Con Cale, un galés de formación clásica y vanguardista, más el agregado del guitarrista Sterling Morrison y la baterista Moe Tucker, Reed formó The Velvet Underground a mediados de los 60. Los miembros de esa banda neoyorquina, apadrinada por Andy Warhol, fueron las flores malditas de esa época: mientras los hippies le cantaban al amor y la psicodelia, ellos hablaban de heroína, decadencia, anfetaminas, sadomasoquismo, homosexualidad, abandono existencial, orgías y, más tarde, búsquedas espirituales. Además, en su arsenal no había espacio para guitarritas acústicas ni mandolinas, sino que eran como un vendaval eléctrico sobre el que se apoyaba la elaborada poesía de Reed. También componían bellas baladas, aunque desde un punto de vista diferente al del flower power.
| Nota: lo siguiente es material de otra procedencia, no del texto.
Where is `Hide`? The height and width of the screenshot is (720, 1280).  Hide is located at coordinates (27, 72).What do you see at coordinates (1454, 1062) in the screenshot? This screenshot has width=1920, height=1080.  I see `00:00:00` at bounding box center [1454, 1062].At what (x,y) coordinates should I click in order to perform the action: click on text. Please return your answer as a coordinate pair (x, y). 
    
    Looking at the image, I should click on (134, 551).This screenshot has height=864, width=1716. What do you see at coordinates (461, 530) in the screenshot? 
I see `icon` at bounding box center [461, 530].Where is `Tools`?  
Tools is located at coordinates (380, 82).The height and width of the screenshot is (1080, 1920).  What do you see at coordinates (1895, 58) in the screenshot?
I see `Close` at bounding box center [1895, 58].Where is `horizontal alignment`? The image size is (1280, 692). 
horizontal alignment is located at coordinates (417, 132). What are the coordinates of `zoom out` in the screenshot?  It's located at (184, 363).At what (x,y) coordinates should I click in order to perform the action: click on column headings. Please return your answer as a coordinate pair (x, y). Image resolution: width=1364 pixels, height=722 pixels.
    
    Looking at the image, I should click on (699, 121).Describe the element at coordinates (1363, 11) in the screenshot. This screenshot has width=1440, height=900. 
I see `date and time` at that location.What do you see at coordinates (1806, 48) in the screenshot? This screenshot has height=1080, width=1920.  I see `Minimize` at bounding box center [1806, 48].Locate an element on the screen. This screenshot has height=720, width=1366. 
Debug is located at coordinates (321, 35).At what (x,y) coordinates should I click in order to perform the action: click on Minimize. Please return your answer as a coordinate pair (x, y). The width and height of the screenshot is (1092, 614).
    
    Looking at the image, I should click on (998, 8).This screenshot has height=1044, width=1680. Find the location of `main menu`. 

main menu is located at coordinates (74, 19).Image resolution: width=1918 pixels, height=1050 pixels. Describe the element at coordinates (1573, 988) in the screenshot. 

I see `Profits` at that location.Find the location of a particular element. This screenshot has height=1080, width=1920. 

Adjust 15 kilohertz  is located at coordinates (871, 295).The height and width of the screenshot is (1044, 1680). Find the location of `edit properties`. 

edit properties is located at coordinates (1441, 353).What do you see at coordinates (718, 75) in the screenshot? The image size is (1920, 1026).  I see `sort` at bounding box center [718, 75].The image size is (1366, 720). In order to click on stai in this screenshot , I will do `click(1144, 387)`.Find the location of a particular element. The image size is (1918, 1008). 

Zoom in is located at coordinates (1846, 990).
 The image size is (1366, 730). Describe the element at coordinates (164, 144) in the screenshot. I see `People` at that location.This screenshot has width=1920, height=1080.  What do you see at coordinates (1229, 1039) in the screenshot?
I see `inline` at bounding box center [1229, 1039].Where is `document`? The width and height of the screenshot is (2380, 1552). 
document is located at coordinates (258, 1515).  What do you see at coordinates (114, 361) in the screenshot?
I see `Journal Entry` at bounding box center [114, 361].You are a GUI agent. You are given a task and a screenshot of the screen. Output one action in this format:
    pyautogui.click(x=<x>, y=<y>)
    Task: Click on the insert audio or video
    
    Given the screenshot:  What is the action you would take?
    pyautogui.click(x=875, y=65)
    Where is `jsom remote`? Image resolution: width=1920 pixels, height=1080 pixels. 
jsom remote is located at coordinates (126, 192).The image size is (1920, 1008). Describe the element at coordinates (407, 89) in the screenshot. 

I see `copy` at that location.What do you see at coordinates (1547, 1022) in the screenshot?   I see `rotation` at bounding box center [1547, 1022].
Sin embargo, este costado de la banda –más evidente después del reemplazo de Cale por Doug Yule– recién fue recuperado por sus seguidores en los 80. Basta ver fotos de los primeros Velvet, que siempre iban vestidos de negro y no se sacaban los lentes oscuros ni para dormir, para entender por qué una década más tarde su imagen fue reverenciada por los punks.
En los 70, después de la disolución de The Velvet Underground, Reed emprendió una carrera solista que tuvo notables altibajos. Cuando sus adicciones y su agitada vida personal se lo permitían, lograba joyas comoTransformer (producido por David Bowie), Berlin o Street Hassle. En sus momentos de mayor furia, en cambio, escupía electrónica chirriante (Metal Machine Music) o puteaba a diestra y siniestra en vivo (Take No Prisioners). En períodos sucesivos, cultivó las imágenes de gay glamoroso, junkie perdido, experimentador y animal rockero. Una célebre (y exagerada) imagen de la época lo postulaba como “buscado vivo o muerto por haber convertido a toda una generación en adicta a la heroína”.
En la década siguiente le costó mantener su mejor nivel, que sólo alcanzó con The Blue Mask y New York. Este disco, precisamente, fue el que volvió a colocarlo en un lugar de prestigio: Reed cerró los 80 con una nueva encarnación, la del poeta serio y preocupado por el devenir del mundo. Desde entonces, sus trabajos han sido impecables. Primero se juntó con John Cale para rendirle tributo a Warhol (Songs for Drella), luego hizo un trabajo conceptual sobre la aceptación de las pérdidas (Magic and Loss), reunió por un tiempo a Velvet Underground, hizo una suerte de paneo de varias de sus facetas (Set the twilight reeling, que lo trajo por primera vez a Buenos Aires) y reflexionó con amargura sobre las relaciones de pareja, entre otros temas (Ecstasy). Su última gran aparición pública fue a fines del año pasado, en un concierto de homenaje a John Lennon organizado por Yoko Ono. Allí, Reed logró sacudir con electricidad casi punk un clásico como “Jealous Guy” ante un auditorio extasiado. No podía haber mejor prueba de que a los 60, Lou Reed sigue siendo un auténtico animal. De esos que aparecen cada vez menos.